__Task to carry out__
Render every line of the records below as a numbered list, skipping blank lines and omitting the pictures.
>> Start Exercise input
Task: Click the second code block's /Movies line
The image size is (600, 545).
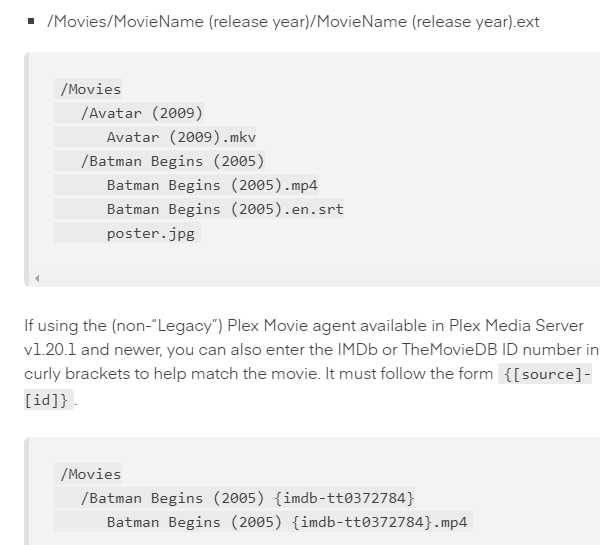Action: point(90,474)
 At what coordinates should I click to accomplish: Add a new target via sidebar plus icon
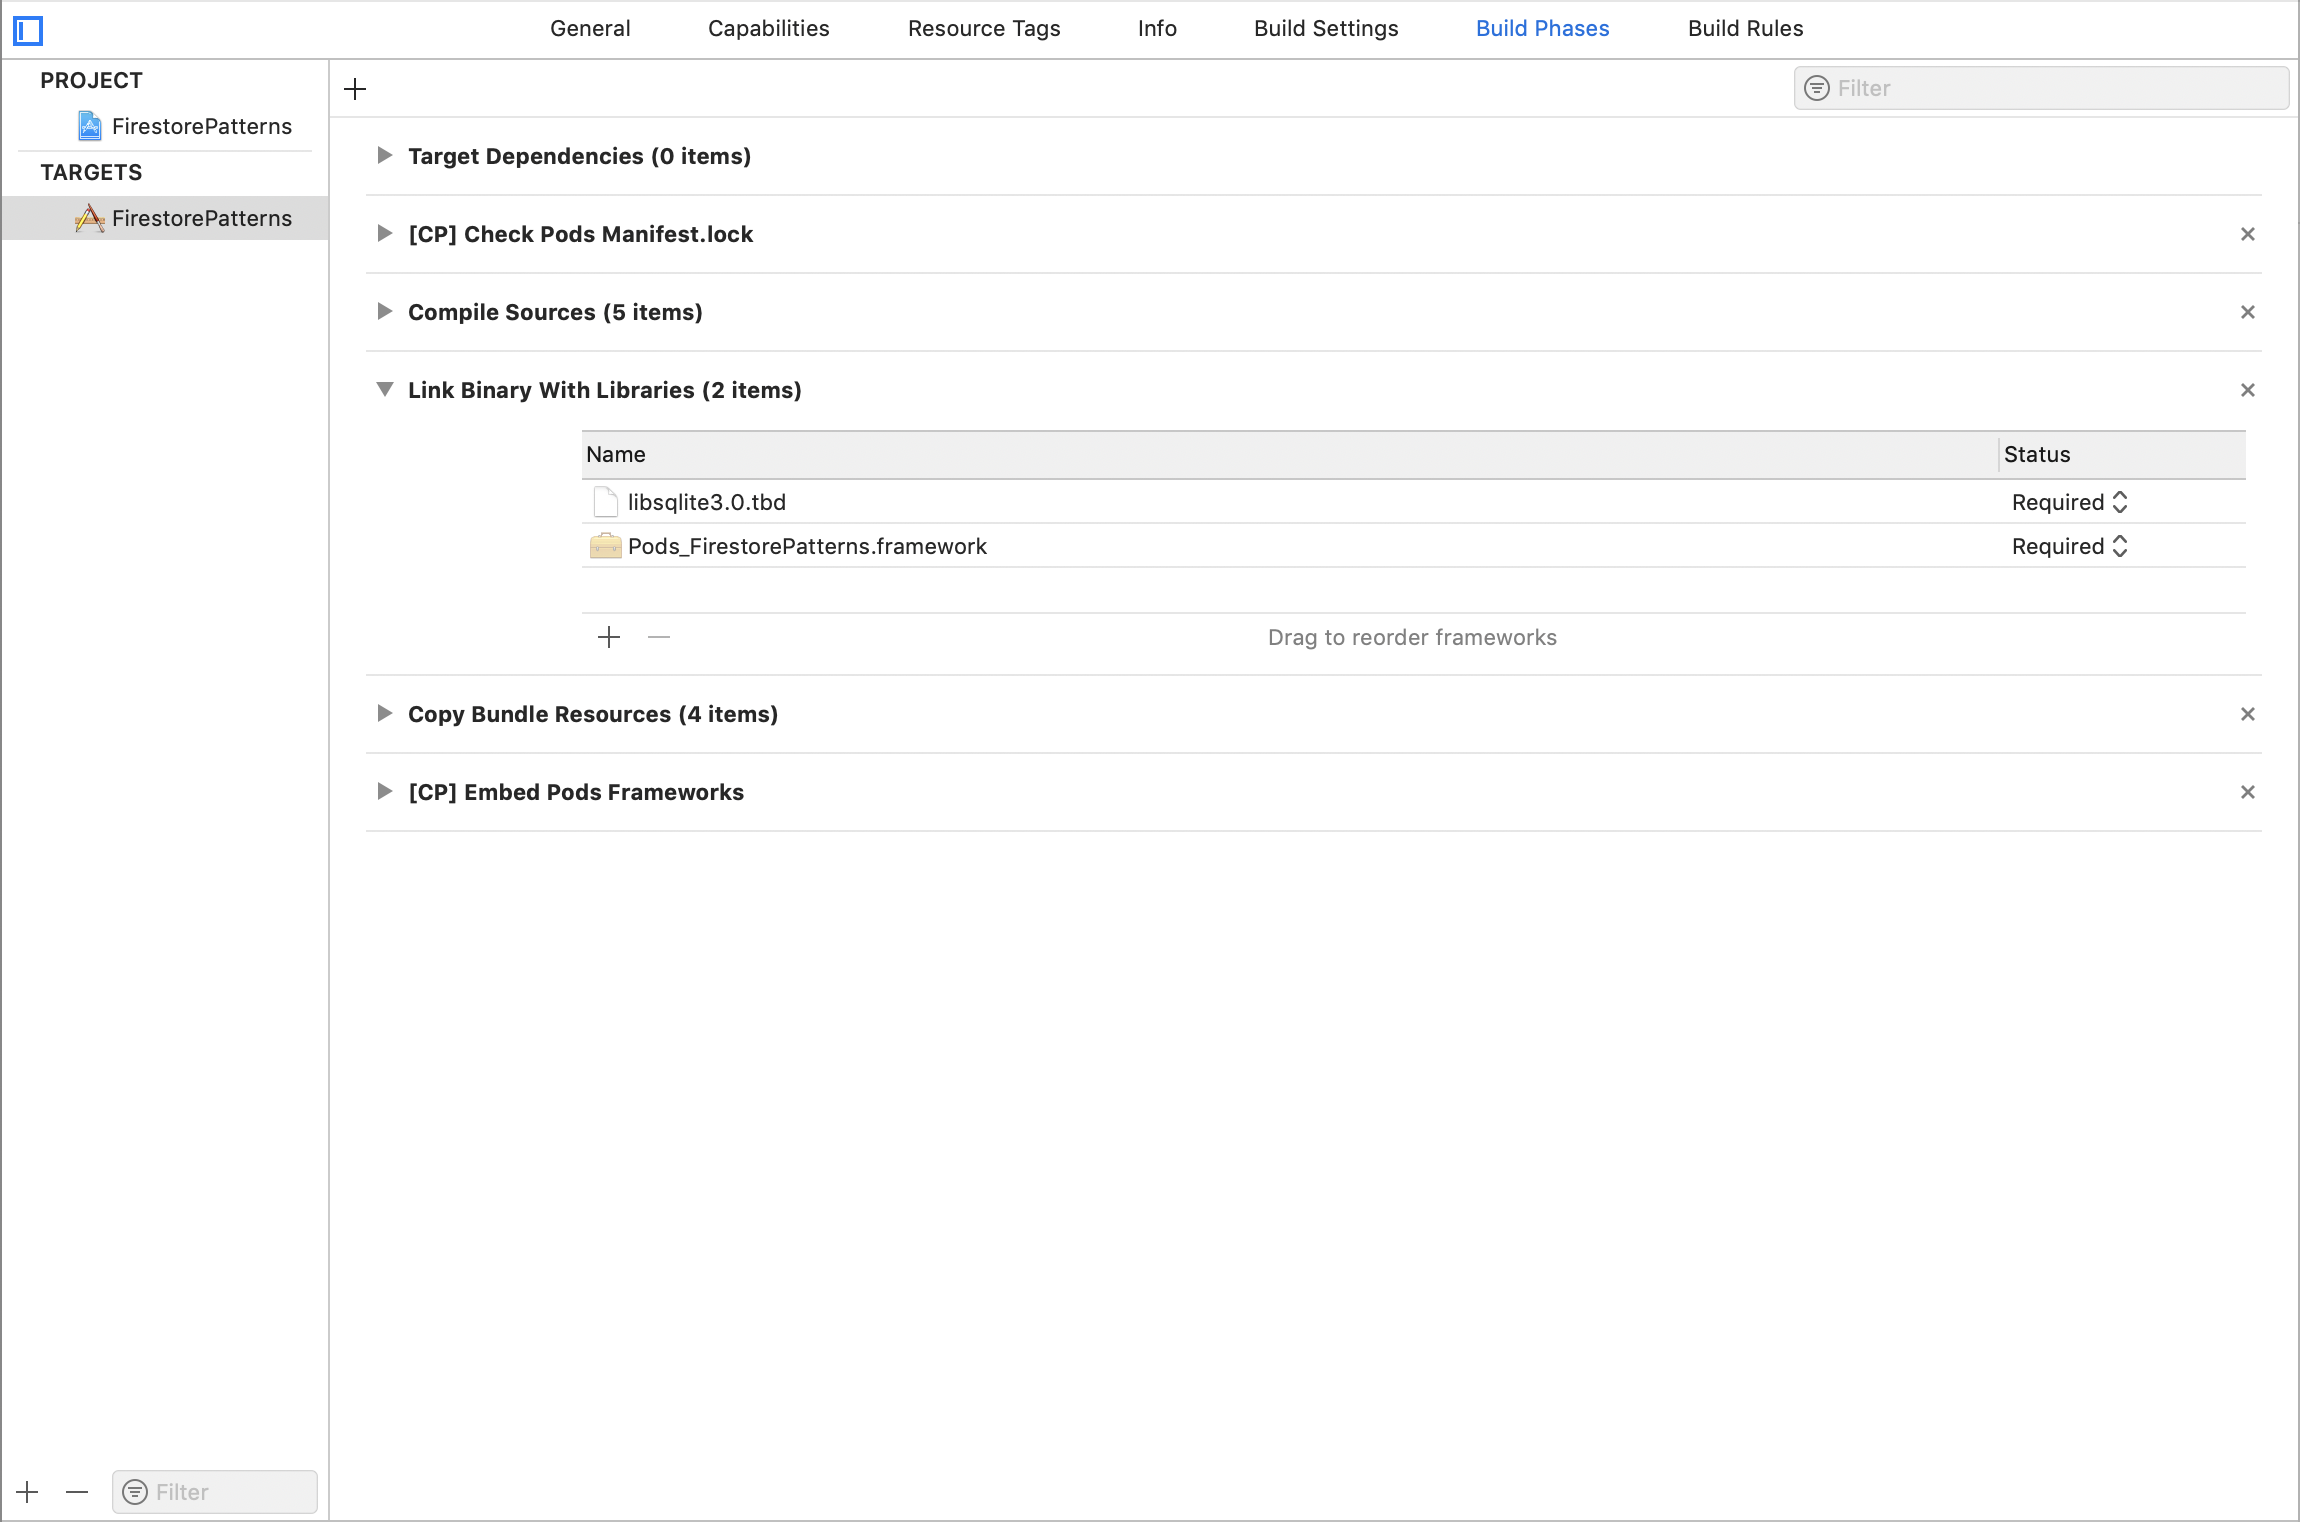pyautogui.click(x=26, y=1492)
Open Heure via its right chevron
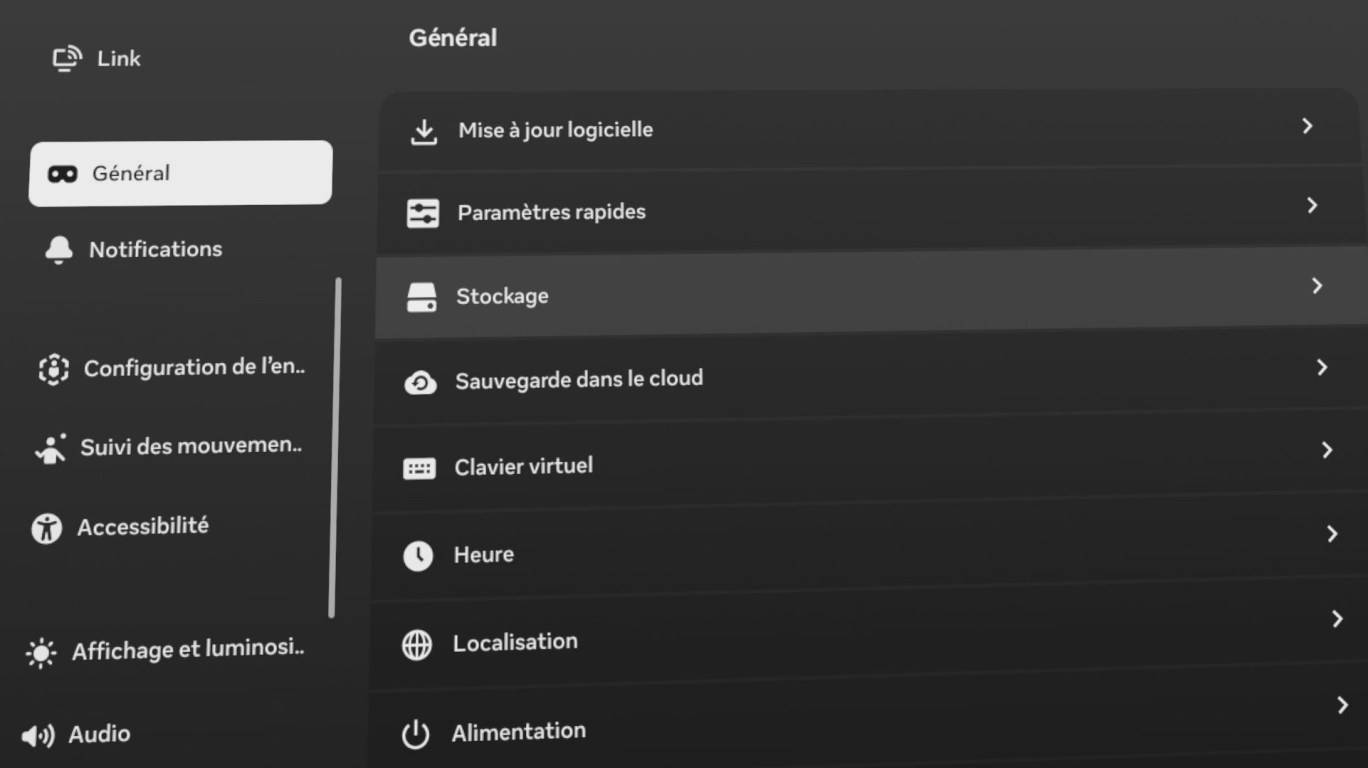Image resolution: width=1368 pixels, height=768 pixels. 1332,534
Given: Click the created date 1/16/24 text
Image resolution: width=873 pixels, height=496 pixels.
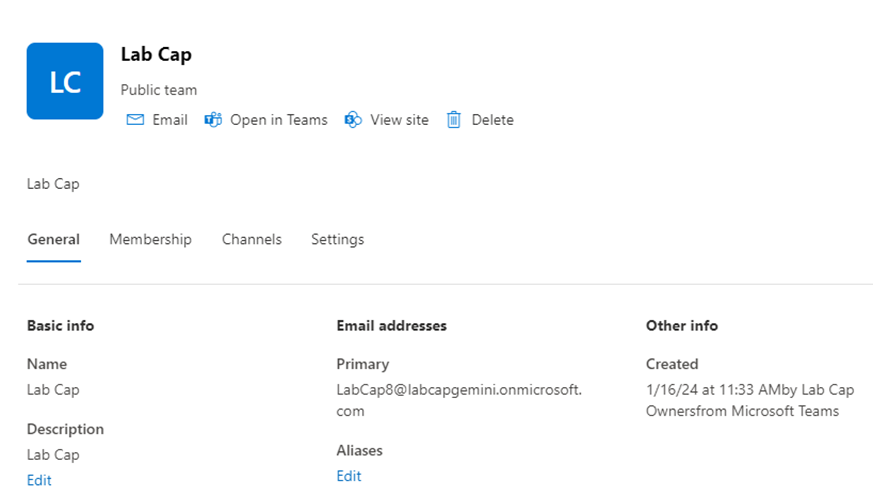Looking at the screenshot, I should 672,390.
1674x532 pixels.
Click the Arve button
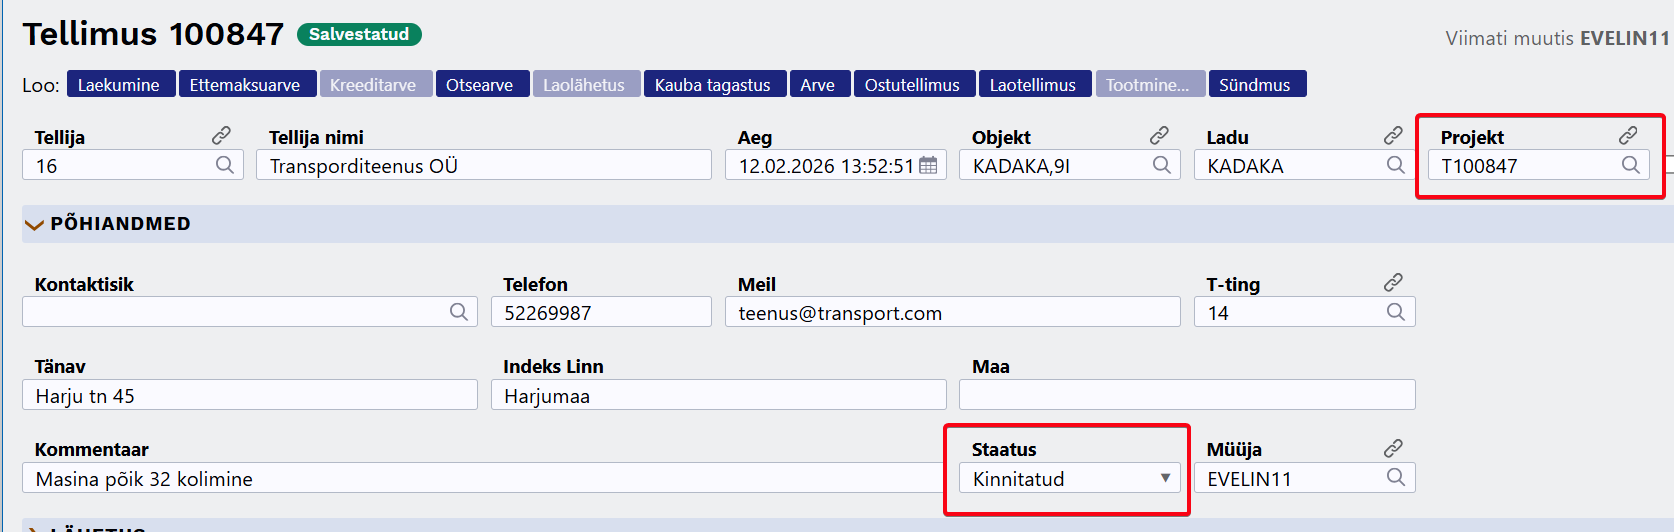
>> End Exercise input
__Completed task__
1. Task: Click the second code block's /Movies line
2. The image size is (600, 545).
3. Action: point(90,474)
4.  At what coordinates should I click to accomplish: Add a new target via sidebar plus icon
5. pyautogui.click(x=26, y=1492)
6. Open Heure via its right chevron
7. Image resolution: width=1368 pixels, height=768 pixels. 1332,534
8. Given: Click the created date 1/16/24 text
9. Image resolution: width=873 pixels, height=496 pixels.
10. Looking at the screenshot, I should 672,390.
11. 1674x532 pixels.
12. Click the Arve button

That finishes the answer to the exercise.